#### Document extract

What she wouldn't give for another chance - but he's to lovely
and we're to ugly.

halla back


:: 2004 18 June :: 4.04 pm
:: Music: Juliana Theory

I'm at Jake- A.K.A. Idaho's house...he moved into a condo righ tinbetween the intercoastal and the beach...and he's on the 14th floor, so it has the sweetest view ever. i want a cool little chill crib like this.
Idaho is one of my best friends, he was suppossed to be gone until august, but he came home two months early....i'm so glad he did, he's my bitch buddy. i tell him the grossest girl stuff and he just laughs at me. it's great.....

halla back


:: 2004 17 June :: 5.40 pm

i am back to being anti-emo....haha, i will keep telling myself that and wait to see if maybe it is possible to brain wash myself... i doubt it. it's just that if things don't work out, it means that i wasted four months. i was told that all this stuff is used as learning experiences...the only thing i have learned is NOT to wait for a guy, and never think anyone is a sweetheart, bc everyone sucks, we were born that way. i think we all have good intentions about most things, but we all have that little black spot in our hearts that likes to prevail every once in a while. i am sick of getting that little black dot. it sucks, oo well.

i hate my job... i know, bitch bitch bitch, all i ever do is bitch. but i wouldn't be writing in here if i didn't need o vent. serisouly. putting ym moans into words is the only way to get rid of my stress.... you should see my desk at work, good thing i can lock it. all my papers with little scribbles of how fucked up i am feeling at that moment. it jsut sucks, bc writting may make me feel better for about an hour, but it's still all pent up inside of me. and i keep everything pent up, and then once in a while.i just burst. yesturday i bursted. BIG TIME. like REALLY big time. and i came off as a big idiot....YAY for me!

halla back


:: 2004 17 June :: 1.52 am

oo i forgot...noah is moving to orange county, cali next june and invited me.. NICE. i can finally get outs this hell hole and move to the one place that i have always wanted to live. that would rock. i guess now i have a good excuse to not let myself do anything with him.. lol it could mess up my chance of moving out..

########
#### Data extract

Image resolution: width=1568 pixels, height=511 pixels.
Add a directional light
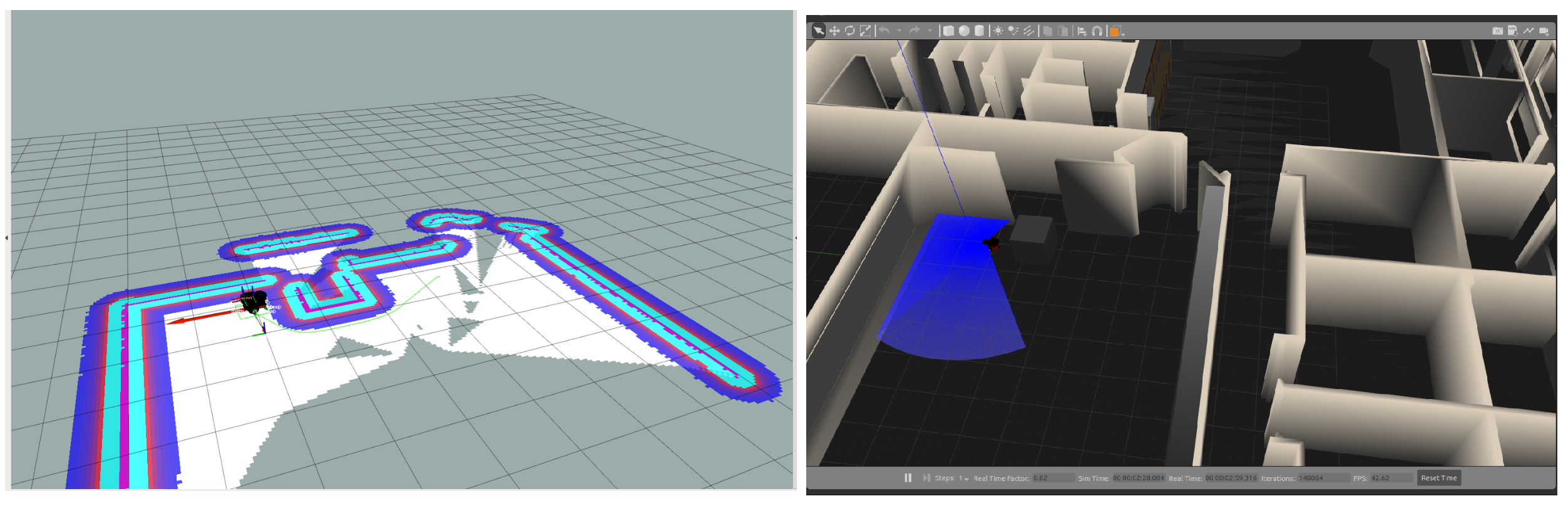click(x=1028, y=31)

########

Work to do
- A) In one to three sentences, explain why the writer of the journal entries keeps writing in the journal, using the reason the entries give.
- B) Pick up the journal entries where they stop and write what comes next.
The material is separate from the journal entries.

Task responses
- A) The writer needs to vent, and putting complaints into words is the only way to get rid of stress. The relief lasts only about an hour, though, because the feelings stay pent up inside.

- B)
halla back


:: 2004 17 June :: 1.25 am
:: Music: thrice

i was driving home tonight..on 95, and it started POURING... and i had the music blasting, and i am nuts so i sped up... i love driving when it's raining, time seems to slow down and for that little while, it's almost as if it's just YOU. and i was feeling kinda eek and crazy tonight, so i was nuts and doing like 95 in a mini storm. i don't think i really have that big of a fear of death. i'm not suicidal or anything like that.. it's just that i know if i am meant to die, i will....so i don't go about trying to prevent it all the time. simetimes, i wish i had something to hang onto...

halla back


:: 2004 16 June :: 6.23 pm

i know he thinks i just blew everything up, and i know i annoy him when i do this, and i am most likely just pushing him away.. but if i care about it... then it shouldn't be "no big deal"....and i am sick of thinking that everytime i open my mouth, i am just going to say something he finds stupid. i am so happy when he holds me, and when he gives me that look.. but lately we have been kinda jumping on each other on almost everything we say... he is just sooo fucking chill and never thinks anything is a big deal, and me..i'm a girl and think everything matters, and i also read into EVERYTHING. i just want to stop the bickering and just be back to cute again. i dont want him to not want to be with me bc of all this shit. the other night when we hung out..it was just nice.. i dont want him to think i am too much of a bother... i don't know, maybe i'm not worth it... i mean, i was raised not to think i was worth the time of day and that no guy would "ever fall in love with you bc you're too much of a bitch"(thanks dad)... and it sucks bc maybe he was right.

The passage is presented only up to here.